GEOMETRY_INPUT_AND_PLACEMENT.md + PLACEMENT_CONFIG.md for anchor-based designs on polygon/line data.
8. Summary
In cartographic terms, ScreenGrid is best understood as a screen-space glyph map engine:
- It excels at multivariate, spatio-temporal, flow-related, and uncertainty-aware summaries in regular grids (square/hex) or at feature anchors.
- It delegates polygon styling and low-level cartographic textures (hatching, true dot-density fills) to the base map style engine (MapLibre).
- It is most powerful when combined with MapLibre layers, UI controls, and interactive features to create coordinated, exploratory views.
- Its design patterns draw from foundational works like Bertin’s visual variables, Andrienko’s spatio-temporal analytics, Slingsby’s screen-space glyphmaps, and Beecham’s uncertainty visualizations, positioning it as a comprehensive tool for diverse GIS analyses.
When in doubt, let polygon and line layers carry the traditional cartography, and let ScreenGrid provide the small, information-dense symbols that reveal how multiple dimensions of your data behave across space and time.
9. References
- Bertin, J. (1967). Semiology of Graphics. University of Wisconsin Press. (Foundational visual variables for multivariate encoding.)
- Andrienko, N., & Andrienko, G. (2013). A Visual Analytics Framework for Spatio-Temporal Analysis and Modelling. Data Mining and Knowledge Discovery. (Spatio-temporal exploration patterns.)

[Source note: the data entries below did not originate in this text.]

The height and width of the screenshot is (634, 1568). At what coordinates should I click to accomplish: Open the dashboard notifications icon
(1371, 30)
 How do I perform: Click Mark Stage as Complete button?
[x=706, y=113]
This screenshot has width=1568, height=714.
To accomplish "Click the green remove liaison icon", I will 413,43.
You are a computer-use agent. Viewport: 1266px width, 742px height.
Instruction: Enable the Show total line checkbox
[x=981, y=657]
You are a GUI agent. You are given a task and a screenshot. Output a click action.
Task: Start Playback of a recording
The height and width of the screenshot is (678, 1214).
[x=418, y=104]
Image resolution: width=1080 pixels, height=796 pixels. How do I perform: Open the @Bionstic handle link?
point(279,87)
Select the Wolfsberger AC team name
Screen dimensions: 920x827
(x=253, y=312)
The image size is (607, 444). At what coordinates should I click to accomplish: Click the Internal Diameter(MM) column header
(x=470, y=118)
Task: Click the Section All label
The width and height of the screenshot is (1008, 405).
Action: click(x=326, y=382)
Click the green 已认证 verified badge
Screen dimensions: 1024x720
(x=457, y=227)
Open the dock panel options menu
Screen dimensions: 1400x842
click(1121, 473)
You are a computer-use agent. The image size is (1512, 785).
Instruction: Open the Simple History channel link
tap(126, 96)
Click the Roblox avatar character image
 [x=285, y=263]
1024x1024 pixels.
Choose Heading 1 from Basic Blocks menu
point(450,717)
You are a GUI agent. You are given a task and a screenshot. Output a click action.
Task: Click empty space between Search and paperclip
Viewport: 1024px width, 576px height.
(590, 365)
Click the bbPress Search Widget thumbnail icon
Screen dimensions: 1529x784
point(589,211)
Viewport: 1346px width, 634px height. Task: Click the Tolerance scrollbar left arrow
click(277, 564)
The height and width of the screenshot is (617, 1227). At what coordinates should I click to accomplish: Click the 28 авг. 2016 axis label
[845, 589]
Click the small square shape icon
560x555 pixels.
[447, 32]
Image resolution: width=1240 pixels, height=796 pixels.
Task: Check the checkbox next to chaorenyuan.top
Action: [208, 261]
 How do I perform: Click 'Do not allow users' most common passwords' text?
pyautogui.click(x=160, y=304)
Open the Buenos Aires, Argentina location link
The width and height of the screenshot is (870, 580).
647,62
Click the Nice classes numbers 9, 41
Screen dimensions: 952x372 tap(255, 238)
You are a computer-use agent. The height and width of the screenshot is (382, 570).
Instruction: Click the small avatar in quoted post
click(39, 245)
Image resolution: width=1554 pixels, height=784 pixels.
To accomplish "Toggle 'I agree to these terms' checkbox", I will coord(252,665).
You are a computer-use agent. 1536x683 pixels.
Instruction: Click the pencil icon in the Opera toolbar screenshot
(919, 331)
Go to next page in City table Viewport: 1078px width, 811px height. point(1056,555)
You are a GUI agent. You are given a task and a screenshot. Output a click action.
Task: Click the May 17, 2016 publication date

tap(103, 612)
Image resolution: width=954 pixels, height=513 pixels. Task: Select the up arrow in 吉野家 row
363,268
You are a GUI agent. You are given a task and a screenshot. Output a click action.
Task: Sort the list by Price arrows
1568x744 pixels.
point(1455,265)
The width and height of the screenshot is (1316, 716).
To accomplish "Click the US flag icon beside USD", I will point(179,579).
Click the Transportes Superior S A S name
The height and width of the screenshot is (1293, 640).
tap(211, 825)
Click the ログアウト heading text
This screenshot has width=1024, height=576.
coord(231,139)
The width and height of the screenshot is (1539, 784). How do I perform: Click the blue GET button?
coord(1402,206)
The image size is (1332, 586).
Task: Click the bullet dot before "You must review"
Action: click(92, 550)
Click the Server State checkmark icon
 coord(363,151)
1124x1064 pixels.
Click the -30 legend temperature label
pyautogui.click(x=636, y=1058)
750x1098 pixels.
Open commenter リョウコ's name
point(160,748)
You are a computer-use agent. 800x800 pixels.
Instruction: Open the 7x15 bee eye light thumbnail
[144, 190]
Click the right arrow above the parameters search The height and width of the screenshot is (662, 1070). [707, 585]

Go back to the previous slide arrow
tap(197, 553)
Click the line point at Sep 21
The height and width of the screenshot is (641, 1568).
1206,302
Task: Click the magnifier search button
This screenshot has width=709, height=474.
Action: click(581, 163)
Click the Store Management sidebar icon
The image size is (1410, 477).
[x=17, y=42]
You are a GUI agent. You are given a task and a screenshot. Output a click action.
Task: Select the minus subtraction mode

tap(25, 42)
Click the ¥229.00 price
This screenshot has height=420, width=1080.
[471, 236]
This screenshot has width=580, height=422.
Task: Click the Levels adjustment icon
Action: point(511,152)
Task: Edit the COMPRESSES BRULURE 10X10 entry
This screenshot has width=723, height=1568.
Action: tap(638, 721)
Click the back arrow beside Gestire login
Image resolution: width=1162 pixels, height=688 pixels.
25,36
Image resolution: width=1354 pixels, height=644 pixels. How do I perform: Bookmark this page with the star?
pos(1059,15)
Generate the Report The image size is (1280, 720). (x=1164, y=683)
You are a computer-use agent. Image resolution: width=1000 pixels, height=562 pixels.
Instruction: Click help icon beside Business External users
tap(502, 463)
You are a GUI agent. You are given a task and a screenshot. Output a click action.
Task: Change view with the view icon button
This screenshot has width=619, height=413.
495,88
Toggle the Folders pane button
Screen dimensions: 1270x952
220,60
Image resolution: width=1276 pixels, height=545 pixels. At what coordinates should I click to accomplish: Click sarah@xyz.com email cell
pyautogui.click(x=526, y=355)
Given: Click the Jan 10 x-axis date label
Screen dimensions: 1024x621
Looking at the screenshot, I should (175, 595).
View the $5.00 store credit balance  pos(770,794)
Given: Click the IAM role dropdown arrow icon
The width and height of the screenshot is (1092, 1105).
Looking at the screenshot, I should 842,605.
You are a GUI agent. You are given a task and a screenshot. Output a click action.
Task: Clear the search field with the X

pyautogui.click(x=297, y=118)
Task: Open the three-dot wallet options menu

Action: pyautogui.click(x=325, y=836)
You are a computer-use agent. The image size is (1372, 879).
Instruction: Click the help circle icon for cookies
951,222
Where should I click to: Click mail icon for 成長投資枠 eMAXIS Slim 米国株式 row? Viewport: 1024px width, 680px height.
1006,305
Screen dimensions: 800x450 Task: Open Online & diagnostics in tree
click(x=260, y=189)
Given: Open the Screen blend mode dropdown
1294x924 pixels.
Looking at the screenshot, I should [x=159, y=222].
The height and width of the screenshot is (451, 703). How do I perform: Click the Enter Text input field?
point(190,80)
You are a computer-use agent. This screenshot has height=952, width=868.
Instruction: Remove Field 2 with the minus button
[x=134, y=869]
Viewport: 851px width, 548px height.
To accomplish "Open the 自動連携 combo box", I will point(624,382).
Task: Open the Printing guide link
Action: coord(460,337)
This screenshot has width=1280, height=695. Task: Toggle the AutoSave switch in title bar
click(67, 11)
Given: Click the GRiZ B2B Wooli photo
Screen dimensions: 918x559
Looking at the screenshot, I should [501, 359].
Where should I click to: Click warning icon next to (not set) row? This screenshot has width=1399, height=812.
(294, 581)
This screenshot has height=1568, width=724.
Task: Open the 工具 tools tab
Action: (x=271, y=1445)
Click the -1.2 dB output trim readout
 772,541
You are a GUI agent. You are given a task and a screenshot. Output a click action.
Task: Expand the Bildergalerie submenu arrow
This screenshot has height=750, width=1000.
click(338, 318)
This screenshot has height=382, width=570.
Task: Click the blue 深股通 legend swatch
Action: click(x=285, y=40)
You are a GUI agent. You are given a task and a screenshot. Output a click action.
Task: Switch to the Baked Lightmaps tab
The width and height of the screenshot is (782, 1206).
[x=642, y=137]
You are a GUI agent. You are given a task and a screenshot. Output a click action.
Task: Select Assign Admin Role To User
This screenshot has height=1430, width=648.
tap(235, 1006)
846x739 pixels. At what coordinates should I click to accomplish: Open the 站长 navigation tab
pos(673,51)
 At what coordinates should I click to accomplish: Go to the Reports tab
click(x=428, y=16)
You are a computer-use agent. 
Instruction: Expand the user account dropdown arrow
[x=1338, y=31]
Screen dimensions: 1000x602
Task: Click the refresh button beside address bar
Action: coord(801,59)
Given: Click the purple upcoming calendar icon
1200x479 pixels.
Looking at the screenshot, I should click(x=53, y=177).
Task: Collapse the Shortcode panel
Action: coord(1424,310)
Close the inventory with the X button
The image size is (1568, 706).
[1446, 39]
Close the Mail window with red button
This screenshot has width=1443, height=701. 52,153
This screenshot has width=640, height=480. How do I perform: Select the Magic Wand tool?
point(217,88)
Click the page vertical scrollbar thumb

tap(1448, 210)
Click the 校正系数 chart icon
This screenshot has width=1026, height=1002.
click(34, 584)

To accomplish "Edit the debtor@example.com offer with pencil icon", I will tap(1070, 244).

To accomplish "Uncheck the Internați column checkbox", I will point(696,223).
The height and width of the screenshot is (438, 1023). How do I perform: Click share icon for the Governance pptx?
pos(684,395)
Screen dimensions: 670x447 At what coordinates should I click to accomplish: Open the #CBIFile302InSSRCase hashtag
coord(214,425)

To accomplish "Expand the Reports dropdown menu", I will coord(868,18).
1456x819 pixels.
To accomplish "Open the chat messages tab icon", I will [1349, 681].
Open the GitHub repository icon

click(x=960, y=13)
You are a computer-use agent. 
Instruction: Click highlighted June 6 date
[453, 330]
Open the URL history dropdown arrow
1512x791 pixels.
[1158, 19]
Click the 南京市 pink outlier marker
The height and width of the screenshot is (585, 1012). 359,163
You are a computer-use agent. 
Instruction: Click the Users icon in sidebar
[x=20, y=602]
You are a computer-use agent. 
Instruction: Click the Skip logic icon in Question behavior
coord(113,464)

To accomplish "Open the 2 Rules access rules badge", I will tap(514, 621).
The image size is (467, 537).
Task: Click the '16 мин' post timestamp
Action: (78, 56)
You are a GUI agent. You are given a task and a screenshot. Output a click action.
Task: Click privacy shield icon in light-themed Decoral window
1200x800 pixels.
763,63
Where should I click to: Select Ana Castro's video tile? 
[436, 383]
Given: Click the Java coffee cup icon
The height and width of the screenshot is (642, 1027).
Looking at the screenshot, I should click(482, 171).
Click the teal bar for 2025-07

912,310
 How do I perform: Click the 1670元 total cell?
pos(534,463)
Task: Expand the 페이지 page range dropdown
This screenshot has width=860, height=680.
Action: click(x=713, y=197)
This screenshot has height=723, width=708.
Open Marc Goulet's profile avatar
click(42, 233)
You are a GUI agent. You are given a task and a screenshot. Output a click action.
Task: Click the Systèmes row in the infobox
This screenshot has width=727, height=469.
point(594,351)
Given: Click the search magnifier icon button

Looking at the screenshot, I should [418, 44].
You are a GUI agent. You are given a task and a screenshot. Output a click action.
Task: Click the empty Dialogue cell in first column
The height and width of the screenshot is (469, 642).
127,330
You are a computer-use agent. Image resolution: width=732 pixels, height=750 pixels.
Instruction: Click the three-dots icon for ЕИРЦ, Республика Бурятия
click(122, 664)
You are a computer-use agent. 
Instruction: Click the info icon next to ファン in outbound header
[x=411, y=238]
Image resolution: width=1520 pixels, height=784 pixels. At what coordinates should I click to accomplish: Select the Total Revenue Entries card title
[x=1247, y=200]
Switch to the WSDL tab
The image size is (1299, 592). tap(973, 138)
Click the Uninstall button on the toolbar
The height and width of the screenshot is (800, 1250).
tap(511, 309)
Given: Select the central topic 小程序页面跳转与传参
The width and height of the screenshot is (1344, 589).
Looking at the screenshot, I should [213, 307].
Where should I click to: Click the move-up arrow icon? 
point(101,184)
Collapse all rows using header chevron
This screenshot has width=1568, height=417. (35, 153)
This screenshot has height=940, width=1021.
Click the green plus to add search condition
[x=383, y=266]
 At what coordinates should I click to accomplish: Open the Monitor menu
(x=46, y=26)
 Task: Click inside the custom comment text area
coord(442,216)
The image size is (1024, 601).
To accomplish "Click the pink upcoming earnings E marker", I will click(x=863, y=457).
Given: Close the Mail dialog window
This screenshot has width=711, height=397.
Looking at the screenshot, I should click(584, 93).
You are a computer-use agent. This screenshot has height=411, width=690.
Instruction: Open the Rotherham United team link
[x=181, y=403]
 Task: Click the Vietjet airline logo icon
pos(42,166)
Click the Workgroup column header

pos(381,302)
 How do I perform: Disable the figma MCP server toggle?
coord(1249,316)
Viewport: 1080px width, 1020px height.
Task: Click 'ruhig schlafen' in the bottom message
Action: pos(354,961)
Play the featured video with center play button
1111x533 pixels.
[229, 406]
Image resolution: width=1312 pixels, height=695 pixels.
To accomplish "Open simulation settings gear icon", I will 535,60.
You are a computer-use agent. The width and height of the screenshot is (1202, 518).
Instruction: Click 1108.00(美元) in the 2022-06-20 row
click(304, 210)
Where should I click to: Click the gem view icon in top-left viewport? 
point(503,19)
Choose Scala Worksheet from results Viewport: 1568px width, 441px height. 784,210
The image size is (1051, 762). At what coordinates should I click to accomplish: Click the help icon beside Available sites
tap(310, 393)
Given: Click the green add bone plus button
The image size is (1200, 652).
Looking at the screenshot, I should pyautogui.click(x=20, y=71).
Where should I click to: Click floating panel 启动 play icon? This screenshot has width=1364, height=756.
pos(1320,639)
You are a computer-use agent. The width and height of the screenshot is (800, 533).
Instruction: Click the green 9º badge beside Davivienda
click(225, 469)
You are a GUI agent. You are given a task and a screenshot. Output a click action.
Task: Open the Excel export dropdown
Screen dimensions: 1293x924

- Slingsby, A., Reeve, R., & Harris, C. (2023). Gridded Glyphmaps for Supporting Spatial COVID-19 Modelling. IEEE Visualization and Applications. (Screen-space aggregation with glyphs.)
- Beecham, R. (2020). On the Use of ‘Glyphmaps’ for Analysing the Scale and Temporal Dynamics of Spatial Behaviour. ISPRS International Journal of Geo-Information. (Glyphmaps for transport and uncertainty.)
- Additional: HexTiles (McNabb et al., 2019) for hexagonal multivariate encoding; radial glyphs for layout optimization.